Reversing the polarity of things

"The chip is an ongoing battle between active reagent and inactive reagent," Moeller said. "The active reagent is fine — it does the chemistry I want it to do — but as soon as it gets away from the turned-on electrode the reaction that inactivates it needs to take over."

With an overall strategy in place, Moeller and his collaborators are working to expand the scope of reactions that can be done. For example, they have carried out the oxidation of an alcohol to form a carbonyl and then used the carbonyl to put a dye down. They placed a green dye at alternating electrodes in a checkerboard pattern, and then used the alternate set of electrodes to put down a red dye. The result was a red and green chip, Washington University's colors. This, Moeller said, is a striking image of the technique's ability to do chemistry at specific electrodes.

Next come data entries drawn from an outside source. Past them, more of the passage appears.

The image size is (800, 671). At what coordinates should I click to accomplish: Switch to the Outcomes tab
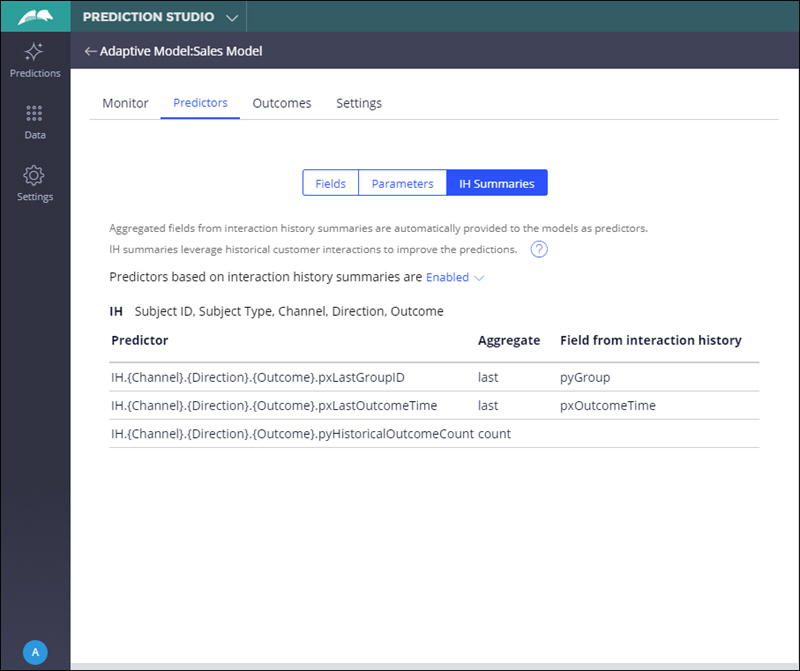[x=281, y=103]
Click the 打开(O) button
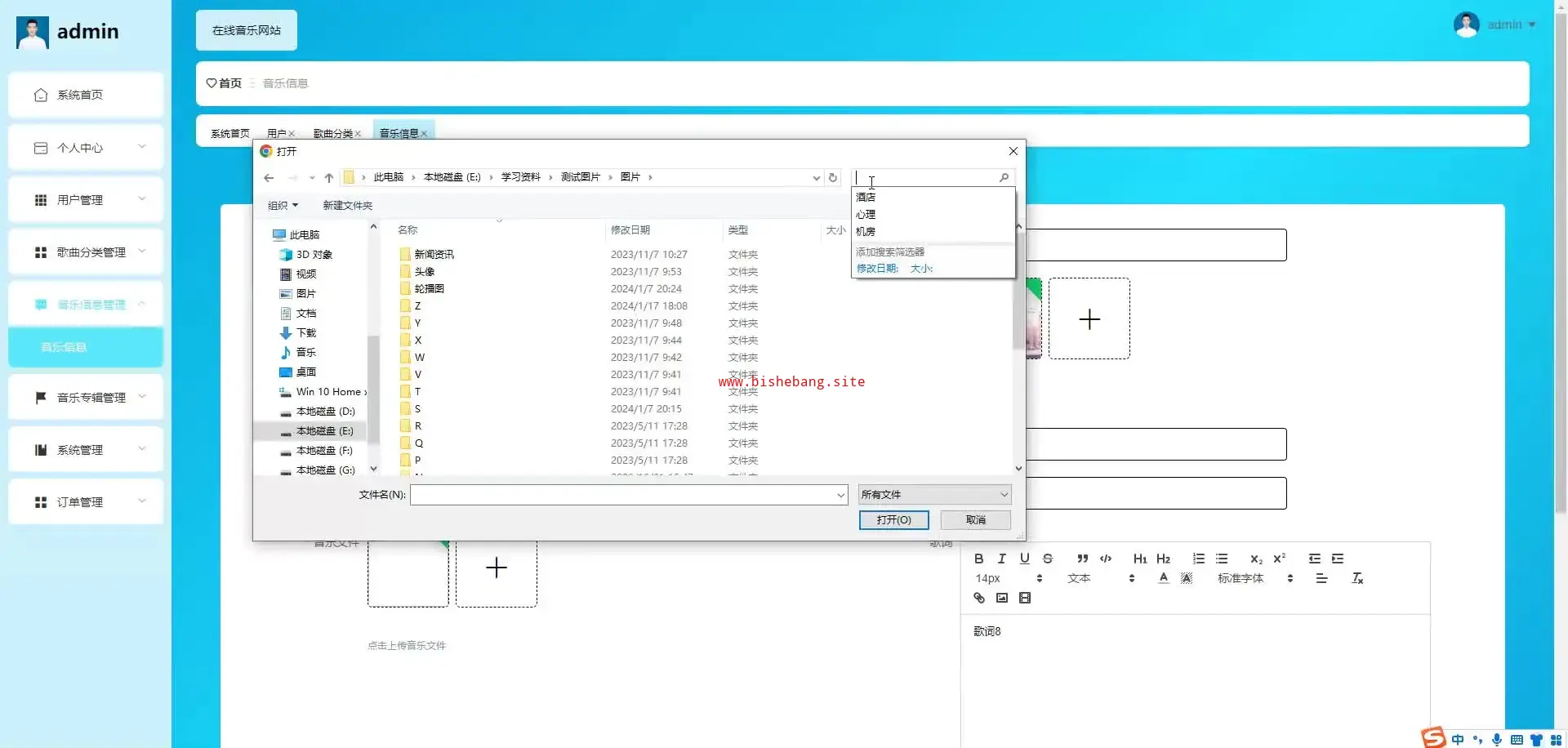The image size is (1568, 748). tap(893, 520)
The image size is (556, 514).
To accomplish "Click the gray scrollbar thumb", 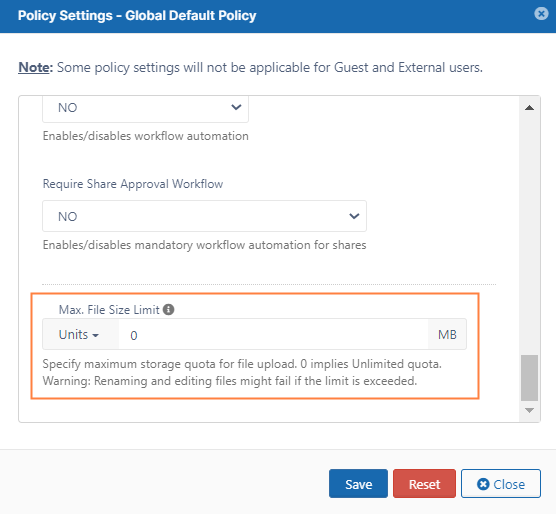I will (529, 378).
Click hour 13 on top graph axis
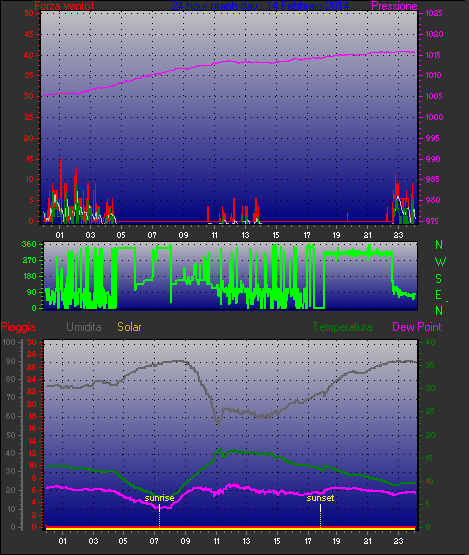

"What electrochemistry does best is to reverse the polarity of things," Moeller said. "It takes things that are electron-poor and makes them electron-rich and vice versa; it can take an oxidant and turn it into a reductant; a reductant into an oxidant; a base into an acid and an acid into a base; and so on. In the end, almost any chemical reagent can be made at an electrode and used on the chips."

Moeller said that , along with emphasizing new reactions, he and his collaborators are working to better identify the molecules they make on the chips, and perfect the signaling techniques used to monitor molecules on the chips. He praised the time-of-flight secondary-ion-mass spectrometry work of his Washington University colleague Amy Walker, Ph.D., assistant professor of chemistry, in the monitoring of his system.